EXERCISE BRIEF
Through the line that contains "The image size is (920, 689).", return the data below exactly, starting at its first line; leave the rest out.

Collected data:
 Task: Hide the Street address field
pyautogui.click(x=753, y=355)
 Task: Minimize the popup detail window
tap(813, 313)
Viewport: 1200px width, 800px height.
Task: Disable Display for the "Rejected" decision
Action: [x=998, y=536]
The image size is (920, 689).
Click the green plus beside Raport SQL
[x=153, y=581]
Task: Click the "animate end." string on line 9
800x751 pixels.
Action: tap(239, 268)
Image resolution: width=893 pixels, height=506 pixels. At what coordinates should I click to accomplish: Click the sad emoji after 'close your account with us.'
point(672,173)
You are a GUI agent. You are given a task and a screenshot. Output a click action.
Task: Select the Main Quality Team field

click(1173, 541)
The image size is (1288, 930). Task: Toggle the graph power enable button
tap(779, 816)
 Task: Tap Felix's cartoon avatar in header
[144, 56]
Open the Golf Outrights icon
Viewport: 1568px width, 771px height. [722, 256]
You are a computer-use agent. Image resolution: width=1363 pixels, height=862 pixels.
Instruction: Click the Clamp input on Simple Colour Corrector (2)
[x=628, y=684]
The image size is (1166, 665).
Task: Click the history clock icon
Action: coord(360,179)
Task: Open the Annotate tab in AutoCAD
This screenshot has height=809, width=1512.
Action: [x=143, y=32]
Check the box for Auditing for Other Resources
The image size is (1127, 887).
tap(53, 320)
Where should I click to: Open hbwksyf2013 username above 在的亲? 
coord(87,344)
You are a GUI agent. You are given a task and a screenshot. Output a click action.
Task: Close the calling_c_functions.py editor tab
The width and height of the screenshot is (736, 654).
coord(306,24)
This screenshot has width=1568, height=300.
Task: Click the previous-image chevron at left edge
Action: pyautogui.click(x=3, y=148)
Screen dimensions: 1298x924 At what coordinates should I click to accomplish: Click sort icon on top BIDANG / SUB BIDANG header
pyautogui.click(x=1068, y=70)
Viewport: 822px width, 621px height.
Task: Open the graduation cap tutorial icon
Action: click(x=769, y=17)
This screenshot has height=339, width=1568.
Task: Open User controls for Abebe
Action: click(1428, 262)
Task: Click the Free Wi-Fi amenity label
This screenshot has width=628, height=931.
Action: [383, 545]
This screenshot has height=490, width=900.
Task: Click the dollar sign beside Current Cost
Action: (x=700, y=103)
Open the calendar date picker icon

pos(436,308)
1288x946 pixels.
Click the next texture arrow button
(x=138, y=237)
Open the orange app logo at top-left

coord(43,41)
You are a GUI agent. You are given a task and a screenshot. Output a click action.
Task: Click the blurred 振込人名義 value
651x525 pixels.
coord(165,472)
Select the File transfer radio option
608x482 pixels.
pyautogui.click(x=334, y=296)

RESULT OF THE EXERCISE
 Task: Hide the Street address field
pyautogui.click(x=753, y=355)
 Task: Minimize the popup detail window
tap(813, 313)
Viewport: 1200px width, 800px height.
Task: Disable Display for the "Rejected" decision
Action: [x=998, y=536]
The image size is (920, 689).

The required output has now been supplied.